Mais la vigilance reste de mise. Le site de SPLK est truffé de détecteurs en cas d’éventuelle fuite. « Le méthane est très inflammable, le CO2 peut vous asphyxier, le dihydrogène rend aussitôt malade », énumère la responsable de la sécurité au visiteur de passage. Un autre lac « explosif », celui de Nyos au Cameroun, a été le théâtre d’une éruption limnique en 1986. Le nuage empoisonné a fait 1 700 victimes.
Grâce à l’extraction régulière du méthane, le Rwanda espère diminuer les risques. Et tirer le meilleur parti de cette ressource potentiellement mortelle. Après avoir lancé dès 2010 une plate-forme pilote sur le Kivu, l’Etat a encouragé des investisseurs privés à développer d’autres centrales d’une capacité industrielle. Un premier projet nommé « Kivuwatt », piloté par l’entreprise américaine ContourGlobal, produit 26 MW depuis 2016, auxquels s’ajoute désormais l’électricité générée par SPLK.
Un succès qui pèse lourd
Le méthane est un axe central de l’ambitieuse feuille de route élaborée par le gouvernement rwandais en matière d’énergie. L’objectif initial visait d’atteindre en 2024 un accès universel à l’électricité. Finalement, « seulement » 75 % des ménages du pays sont aujourd’hui raccordés. Mais ils étaient à peine 6 % il y a quinze ans. Comme le souligne une note récente de la Banque mondiale, « cette expansion de l’électrification a été l’une des plus rapides au monde entre 2010 et 2020 ». Un effort censé soutenir le développement de cet Etat dont le produit intérieur brut croît d’environ 7 % par an depuis plus d’une décennie.
La médaille a aussi son revers. « Sur les 75 % de Rwandais connectés à l’électricité, 15 % ne l’utilisent pas », souligne un connaisseur du secteur qui préfère rester anonyme.
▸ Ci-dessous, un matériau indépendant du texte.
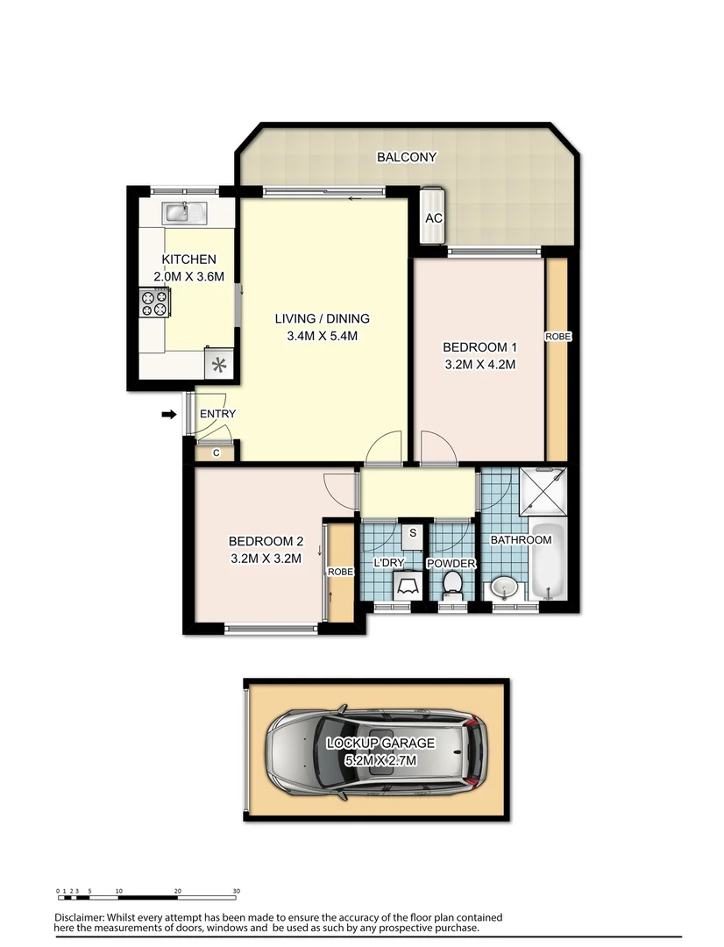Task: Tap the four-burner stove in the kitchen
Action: click(x=154, y=303)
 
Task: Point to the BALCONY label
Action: click(x=406, y=158)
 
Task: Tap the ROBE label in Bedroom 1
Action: click(x=557, y=337)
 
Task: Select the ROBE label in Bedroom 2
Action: click(x=340, y=572)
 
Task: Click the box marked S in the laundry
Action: click(x=413, y=531)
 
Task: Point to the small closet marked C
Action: click(x=216, y=452)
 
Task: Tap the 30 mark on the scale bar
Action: click(x=237, y=891)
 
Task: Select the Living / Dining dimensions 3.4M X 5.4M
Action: click(x=322, y=335)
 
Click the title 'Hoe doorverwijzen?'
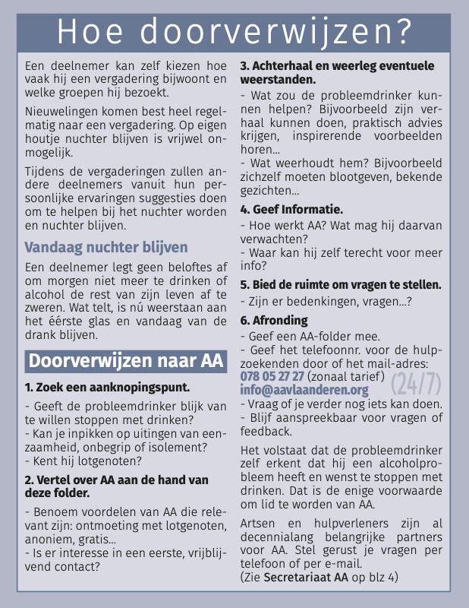click(x=234, y=32)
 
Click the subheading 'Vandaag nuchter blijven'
click(x=105, y=247)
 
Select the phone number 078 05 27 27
click(x=272, y=376)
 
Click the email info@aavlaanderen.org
click(x=304, y=390)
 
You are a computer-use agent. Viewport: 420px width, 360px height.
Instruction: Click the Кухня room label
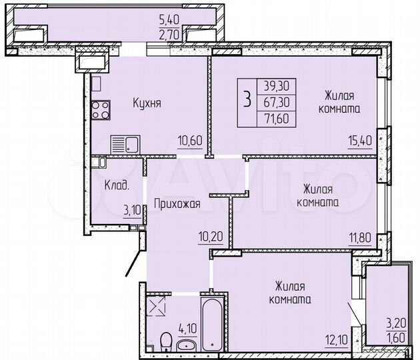(147, 103)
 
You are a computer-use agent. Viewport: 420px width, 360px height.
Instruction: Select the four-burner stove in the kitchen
(101, 109)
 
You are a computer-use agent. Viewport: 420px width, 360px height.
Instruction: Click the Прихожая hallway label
(177, 205)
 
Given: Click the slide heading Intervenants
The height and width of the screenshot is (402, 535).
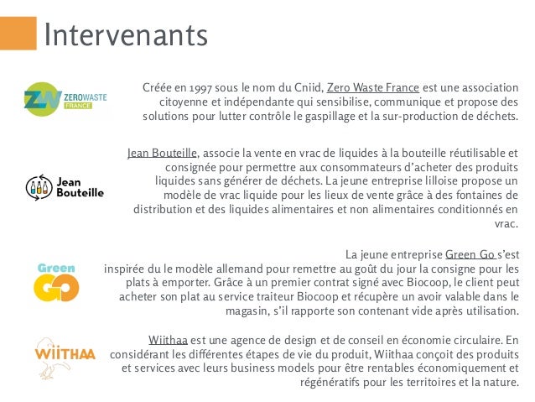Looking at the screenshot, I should pyautogui.click(x=125, y=36).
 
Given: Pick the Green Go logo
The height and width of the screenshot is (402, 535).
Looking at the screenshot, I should pyautogui.click(x=56, y=280).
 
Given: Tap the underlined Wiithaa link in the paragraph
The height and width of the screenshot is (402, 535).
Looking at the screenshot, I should pyautogui.click(x=168, y=339).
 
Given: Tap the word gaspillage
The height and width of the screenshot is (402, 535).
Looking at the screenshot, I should pyautogui.click(x=315, y=115).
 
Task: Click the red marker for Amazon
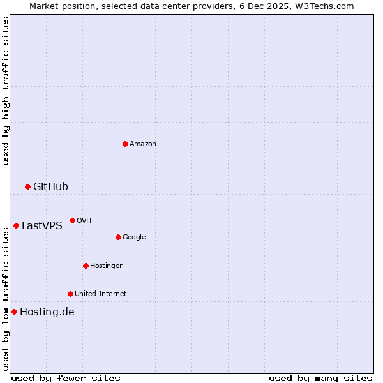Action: (125, 144)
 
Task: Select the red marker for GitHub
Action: (27, 186)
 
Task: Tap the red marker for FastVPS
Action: (16, 225)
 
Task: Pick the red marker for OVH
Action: (72, 220)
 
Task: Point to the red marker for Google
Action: (118, 237)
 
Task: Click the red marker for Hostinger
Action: (86, 266)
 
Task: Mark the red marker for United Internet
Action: (70, 294)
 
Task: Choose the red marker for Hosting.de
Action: (14, 312)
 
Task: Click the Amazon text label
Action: (142, 144)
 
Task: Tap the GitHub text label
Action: (50, 187)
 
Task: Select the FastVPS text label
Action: (41, 226)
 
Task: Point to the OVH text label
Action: (84, 221)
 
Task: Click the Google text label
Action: (134, 237)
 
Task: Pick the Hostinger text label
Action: (106, 266)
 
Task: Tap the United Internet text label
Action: (100, 294)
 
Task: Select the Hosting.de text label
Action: (47, 312)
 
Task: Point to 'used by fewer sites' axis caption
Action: (66, 378)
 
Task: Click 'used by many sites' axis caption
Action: (320, 378)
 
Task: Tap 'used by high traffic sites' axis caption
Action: (6, 91)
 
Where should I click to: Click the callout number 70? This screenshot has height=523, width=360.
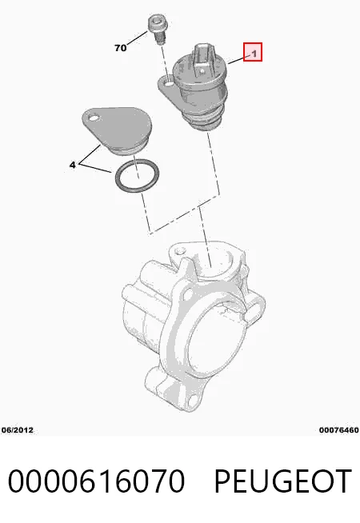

Champion de la croissance, le Rwanda n’en demeure pas moins un pays majoritairement rural, dont le PIB par habitant n’était que de 958,40 dollars (environ 890,90 euros) en 2022. « C’est un grand succès en matière de disponibilité d’électricité, mais si la demande ne suit pas, cela peut peser lourd sur le gouvernement qui a passé des contrats de rachat avec les producteurs indépendants », poursuit l’expert. Contactée, la compagnie nationale Rwanda Energy Group n’a pas donné suite à nos sollicitations.
Chez SPLK, on se targue tout de même de fournir une électricité « moins chère et beaucoup plus propre » que celle des anciennes centrales au diesel. Celles-ci ont d’ailleurs toutes été fermées en juin 2023 grâce à la montée en puissance d’autres sources d’énergie, comme le méthane.
Surtout, l’exploitation du gaz du Kivu demeure un projet très innovant et pour l’heure unique au monde. « Tout ici a été conçu sur mesure », explique Maximilien Byilingiro, en faisant visiter l’une des plates-formes offshore qui aspirent l’eau saturée en gaz à plus de 350 mètres de profondeur. En remontant, explique l’ingénieur, le gaz se sépare de l’eau, puis il est envoyé sous pression vers une deuxième installation située sur le rivage. Là, il est « lavé »de toutes ses impuretés, puis transformé en électricité.
La centrale a nécessité plus de 300 millions de dollars d’investissement et des années de travaux, souvent ralentis par les difficultés techniques et les aléas dus à la pandémie de Covid-19. Au pic de la construction, jusqu’à 1 000 personnes ont été mobilisées sur ce chantier, dont de nombreux experts internationaux.
De l’autre côté du lac, la RDC affirme aussi depuis plusieurs années vouloir tirer profit de ces gisements pour répondre à ses immenses besoins en électricité. Mais, jusqu’ici, aucun projet n’a vu le jour.